End-to-End Data Lineage: From Source to Answer
When a dashboard shows a number, a sales rep acts on it. When a model generates a recommendation, an engineer ships it. Lineage answers the question that always follows: where did this come from?
This tutorial models a data pipeline as a graph:
- SOURCE nodes represent raw data origins (database dumps, API responses, uploaded files)
- ARTIFACT nodes represent transformed or derived outputs (cleaned datasets, enriched records, summaries)
- PIPELINE_RUN nodes capture when and how a transformation happened
- ANSWER nodes represent final outputs — responses, reports, or decisions — along with the artifacts they drew from
Every node is connected by typed relationships, so any output can be traced back to its origin in a single traversal query.
Lineage graph shape
Step 1: Register source records
- Python
- TypeScript
- shell
from rushdb import RushDB
db = RushDB("RUSHDB_API_KEY", base_url="https://api.rushdb.com/api/v1")
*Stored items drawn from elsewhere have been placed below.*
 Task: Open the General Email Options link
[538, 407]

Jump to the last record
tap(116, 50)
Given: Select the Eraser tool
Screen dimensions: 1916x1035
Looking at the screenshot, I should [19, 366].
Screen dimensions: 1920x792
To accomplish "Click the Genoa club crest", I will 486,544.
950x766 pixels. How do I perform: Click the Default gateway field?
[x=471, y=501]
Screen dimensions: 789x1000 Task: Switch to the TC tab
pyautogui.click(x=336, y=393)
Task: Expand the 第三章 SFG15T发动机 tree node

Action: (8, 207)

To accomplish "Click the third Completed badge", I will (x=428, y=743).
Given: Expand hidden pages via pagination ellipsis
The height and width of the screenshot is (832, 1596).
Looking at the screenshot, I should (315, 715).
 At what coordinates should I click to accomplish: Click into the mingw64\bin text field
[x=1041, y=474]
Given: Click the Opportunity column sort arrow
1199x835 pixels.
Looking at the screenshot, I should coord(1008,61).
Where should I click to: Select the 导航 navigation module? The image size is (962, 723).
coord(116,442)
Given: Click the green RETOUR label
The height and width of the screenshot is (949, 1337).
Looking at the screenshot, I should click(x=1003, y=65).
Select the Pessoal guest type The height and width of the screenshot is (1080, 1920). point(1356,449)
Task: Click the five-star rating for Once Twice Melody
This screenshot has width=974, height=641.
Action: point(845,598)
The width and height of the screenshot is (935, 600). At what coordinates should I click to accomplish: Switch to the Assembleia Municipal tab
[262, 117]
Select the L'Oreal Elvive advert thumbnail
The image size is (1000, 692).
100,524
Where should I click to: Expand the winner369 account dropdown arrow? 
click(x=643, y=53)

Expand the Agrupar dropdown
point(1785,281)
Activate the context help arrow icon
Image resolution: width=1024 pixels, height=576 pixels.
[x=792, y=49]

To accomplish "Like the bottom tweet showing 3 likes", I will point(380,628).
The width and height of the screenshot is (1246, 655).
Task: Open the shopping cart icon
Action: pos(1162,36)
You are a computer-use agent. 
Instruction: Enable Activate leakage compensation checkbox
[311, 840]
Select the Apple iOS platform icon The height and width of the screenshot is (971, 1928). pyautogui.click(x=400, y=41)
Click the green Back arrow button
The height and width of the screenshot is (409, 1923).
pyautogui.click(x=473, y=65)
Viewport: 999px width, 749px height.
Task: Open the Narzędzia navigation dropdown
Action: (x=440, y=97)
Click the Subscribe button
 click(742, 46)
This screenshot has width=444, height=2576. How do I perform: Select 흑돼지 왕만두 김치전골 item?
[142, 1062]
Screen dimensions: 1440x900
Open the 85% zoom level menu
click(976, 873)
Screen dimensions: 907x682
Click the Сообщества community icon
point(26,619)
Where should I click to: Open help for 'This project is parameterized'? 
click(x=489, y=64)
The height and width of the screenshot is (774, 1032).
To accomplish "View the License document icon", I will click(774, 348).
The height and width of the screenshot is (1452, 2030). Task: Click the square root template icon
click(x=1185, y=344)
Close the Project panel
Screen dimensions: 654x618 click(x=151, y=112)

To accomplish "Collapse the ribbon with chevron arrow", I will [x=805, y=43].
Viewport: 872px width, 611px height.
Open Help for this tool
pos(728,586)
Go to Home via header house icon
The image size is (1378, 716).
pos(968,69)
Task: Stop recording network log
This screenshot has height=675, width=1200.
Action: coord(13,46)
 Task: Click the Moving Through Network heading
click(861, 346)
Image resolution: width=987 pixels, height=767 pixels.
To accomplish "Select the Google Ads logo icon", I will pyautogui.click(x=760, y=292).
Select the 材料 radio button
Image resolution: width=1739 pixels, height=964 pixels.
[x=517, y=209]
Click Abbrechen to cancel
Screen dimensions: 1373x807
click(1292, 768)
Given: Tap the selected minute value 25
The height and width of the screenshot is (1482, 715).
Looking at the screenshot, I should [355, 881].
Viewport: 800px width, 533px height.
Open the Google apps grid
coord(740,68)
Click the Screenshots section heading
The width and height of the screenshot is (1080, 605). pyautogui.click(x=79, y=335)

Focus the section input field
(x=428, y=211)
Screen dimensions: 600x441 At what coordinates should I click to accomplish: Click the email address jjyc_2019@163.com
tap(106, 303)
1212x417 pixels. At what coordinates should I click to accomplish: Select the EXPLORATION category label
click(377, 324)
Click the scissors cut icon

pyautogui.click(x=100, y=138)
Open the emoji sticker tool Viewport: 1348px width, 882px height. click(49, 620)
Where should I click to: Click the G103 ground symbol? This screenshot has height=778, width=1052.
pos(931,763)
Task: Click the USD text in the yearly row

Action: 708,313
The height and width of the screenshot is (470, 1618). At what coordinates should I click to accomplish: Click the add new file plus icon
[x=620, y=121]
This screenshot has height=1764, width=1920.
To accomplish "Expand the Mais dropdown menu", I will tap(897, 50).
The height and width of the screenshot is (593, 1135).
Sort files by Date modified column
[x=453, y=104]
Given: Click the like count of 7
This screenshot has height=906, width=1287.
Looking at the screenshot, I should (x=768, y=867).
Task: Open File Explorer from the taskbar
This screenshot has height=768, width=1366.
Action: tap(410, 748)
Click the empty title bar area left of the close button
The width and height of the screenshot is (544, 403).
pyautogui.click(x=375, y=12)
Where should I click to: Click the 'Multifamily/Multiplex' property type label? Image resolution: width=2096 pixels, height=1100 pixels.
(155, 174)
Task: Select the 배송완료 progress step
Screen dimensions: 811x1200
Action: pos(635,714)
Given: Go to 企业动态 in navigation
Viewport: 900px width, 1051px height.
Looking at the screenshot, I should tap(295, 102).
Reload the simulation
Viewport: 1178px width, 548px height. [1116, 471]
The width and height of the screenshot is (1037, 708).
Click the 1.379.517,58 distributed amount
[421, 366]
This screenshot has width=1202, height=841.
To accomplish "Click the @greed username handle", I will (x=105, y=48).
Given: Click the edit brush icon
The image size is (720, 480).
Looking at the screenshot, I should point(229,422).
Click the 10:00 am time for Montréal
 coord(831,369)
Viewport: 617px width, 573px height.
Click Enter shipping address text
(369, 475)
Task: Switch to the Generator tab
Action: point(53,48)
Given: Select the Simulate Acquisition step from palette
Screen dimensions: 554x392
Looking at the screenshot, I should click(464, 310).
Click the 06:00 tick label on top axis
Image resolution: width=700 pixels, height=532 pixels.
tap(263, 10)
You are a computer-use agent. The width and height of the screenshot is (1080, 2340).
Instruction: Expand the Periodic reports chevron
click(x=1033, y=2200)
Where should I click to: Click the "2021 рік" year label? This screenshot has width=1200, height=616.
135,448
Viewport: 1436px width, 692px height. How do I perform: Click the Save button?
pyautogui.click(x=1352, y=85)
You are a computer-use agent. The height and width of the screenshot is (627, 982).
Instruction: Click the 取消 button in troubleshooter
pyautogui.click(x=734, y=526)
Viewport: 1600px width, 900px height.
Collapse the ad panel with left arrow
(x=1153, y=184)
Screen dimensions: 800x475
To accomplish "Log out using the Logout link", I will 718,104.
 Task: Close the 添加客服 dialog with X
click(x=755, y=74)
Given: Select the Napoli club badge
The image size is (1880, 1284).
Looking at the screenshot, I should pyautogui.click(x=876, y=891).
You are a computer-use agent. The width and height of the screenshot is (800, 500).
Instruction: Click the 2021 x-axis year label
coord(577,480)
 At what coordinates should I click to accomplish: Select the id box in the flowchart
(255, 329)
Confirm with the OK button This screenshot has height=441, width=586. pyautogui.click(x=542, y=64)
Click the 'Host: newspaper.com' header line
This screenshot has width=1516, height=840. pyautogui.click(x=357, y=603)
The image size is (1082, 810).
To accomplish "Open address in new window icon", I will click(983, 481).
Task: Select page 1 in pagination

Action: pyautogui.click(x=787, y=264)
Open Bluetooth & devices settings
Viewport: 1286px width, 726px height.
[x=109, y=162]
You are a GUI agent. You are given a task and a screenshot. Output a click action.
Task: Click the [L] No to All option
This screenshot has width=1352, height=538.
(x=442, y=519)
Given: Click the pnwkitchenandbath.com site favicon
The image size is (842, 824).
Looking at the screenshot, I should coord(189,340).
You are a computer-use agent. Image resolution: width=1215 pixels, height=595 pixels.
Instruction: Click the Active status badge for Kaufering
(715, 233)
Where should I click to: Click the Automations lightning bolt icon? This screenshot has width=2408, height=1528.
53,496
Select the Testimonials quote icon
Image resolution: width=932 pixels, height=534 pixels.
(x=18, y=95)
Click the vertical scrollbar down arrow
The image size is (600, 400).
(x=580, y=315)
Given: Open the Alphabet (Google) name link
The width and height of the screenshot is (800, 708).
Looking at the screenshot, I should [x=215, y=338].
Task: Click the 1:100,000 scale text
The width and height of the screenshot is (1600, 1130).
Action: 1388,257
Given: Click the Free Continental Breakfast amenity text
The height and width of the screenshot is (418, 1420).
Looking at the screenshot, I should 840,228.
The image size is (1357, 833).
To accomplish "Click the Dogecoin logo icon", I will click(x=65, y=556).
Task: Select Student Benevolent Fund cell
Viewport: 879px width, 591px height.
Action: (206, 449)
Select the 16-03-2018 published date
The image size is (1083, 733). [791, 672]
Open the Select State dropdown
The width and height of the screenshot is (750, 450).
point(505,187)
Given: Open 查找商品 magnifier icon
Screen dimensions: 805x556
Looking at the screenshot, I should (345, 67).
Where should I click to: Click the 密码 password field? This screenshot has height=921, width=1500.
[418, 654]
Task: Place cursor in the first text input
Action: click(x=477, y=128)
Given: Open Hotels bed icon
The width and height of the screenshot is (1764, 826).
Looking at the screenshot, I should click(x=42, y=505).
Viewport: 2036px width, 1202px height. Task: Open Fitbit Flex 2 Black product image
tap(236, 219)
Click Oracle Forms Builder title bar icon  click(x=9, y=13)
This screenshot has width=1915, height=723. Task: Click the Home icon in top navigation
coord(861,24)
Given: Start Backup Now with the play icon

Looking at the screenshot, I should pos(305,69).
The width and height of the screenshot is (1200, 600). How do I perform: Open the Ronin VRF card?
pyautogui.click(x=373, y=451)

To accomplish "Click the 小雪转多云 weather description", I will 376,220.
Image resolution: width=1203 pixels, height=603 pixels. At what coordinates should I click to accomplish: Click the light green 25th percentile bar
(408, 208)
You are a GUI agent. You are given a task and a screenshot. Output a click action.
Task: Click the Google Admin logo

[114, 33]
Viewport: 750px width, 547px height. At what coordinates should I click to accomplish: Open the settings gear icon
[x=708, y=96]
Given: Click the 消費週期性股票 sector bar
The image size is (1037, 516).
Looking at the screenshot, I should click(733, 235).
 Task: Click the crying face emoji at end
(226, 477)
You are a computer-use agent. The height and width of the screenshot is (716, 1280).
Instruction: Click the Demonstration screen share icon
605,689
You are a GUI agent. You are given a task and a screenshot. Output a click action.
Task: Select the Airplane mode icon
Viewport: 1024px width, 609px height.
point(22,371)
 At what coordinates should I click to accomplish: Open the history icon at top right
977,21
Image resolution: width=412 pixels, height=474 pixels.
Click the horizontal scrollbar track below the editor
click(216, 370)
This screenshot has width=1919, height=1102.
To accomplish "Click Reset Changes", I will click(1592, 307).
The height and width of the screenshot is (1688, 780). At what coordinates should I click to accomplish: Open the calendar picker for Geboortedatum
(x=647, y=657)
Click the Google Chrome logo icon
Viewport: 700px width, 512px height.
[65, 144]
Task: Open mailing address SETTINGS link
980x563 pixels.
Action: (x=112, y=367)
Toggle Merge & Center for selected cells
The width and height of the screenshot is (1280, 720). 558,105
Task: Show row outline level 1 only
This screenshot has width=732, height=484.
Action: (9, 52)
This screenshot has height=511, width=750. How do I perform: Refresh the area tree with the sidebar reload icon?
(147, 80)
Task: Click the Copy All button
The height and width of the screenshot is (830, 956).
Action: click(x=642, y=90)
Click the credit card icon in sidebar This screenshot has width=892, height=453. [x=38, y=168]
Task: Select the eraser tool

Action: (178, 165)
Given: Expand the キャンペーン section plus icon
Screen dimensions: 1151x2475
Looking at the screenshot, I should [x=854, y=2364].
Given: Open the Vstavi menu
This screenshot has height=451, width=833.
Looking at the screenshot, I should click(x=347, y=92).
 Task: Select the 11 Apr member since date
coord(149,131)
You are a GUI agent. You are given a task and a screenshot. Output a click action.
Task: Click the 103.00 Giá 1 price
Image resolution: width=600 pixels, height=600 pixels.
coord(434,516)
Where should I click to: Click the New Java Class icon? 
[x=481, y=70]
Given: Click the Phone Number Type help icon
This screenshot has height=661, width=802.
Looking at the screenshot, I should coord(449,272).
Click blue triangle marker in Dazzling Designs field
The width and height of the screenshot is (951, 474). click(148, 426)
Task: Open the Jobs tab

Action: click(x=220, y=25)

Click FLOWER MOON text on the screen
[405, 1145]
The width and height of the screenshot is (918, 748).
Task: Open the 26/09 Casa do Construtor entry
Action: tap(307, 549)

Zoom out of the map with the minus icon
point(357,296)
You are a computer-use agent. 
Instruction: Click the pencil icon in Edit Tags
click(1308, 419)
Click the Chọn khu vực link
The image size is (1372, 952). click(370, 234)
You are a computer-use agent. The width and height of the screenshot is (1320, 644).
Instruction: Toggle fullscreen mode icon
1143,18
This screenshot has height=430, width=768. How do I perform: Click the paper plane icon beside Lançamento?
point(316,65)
crm_export = db.records.create("SOURCE", {
"name": "crm-export-2025-03-01",
"origin": "Salesforce",
"format": "csv",
"rowCount": 14200,
"capturedAt": "2025-03-01T00:00:00Z",
"checksum": "sha256:abc123"
})
billing_snapshot = db.records.create("SOURCE", {
"name": "billing-snapshot-Q1",
"origin": "Stripe",
"format": "json",
"rowCount": 3800,
"capturedAt": "2025-03-31T23:59:59Z",
"checksum": "sha256:def456"
})
import RushDB from '@rushdb/javascript-sdk'
const db = new RushDB('RUSHDB_API_KEY')
const crmExport = await db.records.create({
label: 'SOURCE',
data: {
name: 'crm-export-2025-03-01',
origin: 'Salesforce',
format: 'csv',
rowCount: 14200,
capturedAt: '2025-03-01T00:00:00Z',
checksum: 'sha256:abc123'
}
})
const billingSnapshot = await db.records.create({
label: 'SOURCE',
data: {
name: 'billing-snapshot-Q1',
origin: 'Stripe',
format: 'json',
rowCount: 3800,
capturedAt: '2025-03-31T23:59:59Z',
checksum: 'sha256:def456'
}
})
BASE="https://api.rushdb.com/api/v1"
TOKEN="RUSHDB_API_KEY"
H='Content-Type: application/json'
CRM_ID=$(curl -s -X POST "$BASE/records" \
-H "$H" -H "Authorization: Bearer $TOKEN" \
-d '{"label":"SOURCE","data":{"name":"crm-export-2025-03-01","origin":"Salesforce","format":"csv","rowCount":14200,"capturedAt":"2025-03-01T00:00:00Z"}}' \
| jq -r '.data.__id')
BILLING_ID=$(curl -s -X POST "$BASE/records" \
-H "$H" -H "Authorization: Bearer $TOKEN" \
-d '{"label":"SOURCE","data":{"name":"billing-snapshot-Q1","origin":"Stripe","format":"json","rowCount":3800,"capturedAt":"2025-03-31T23:59:59Z"}}' \
| jq -r '.data.__id')
Step 2: Record a pipeline run
A PIPELINE_RUN captures the job identity, code version, and run metadata. It connects upstream sources to downstream artifacts.
- Python
- TypeScript
- shell
enrich_run = db.records.create("PIPELINE_RUN", {
"runId": "enrich-contacts-v2-20250301",
"pipelineName": "enrich-contacts",
"version": "v2.4.1",
"startedAt": "2025-03-01T01:00:00Z",
"finishedAt": "2025-03-01T01:47:23Z",
"status": "success",
"triggeredBy": "scheduler"
})
db.records.attach(crm_export.id, enrich_run.id, {"type": "FEEDS"})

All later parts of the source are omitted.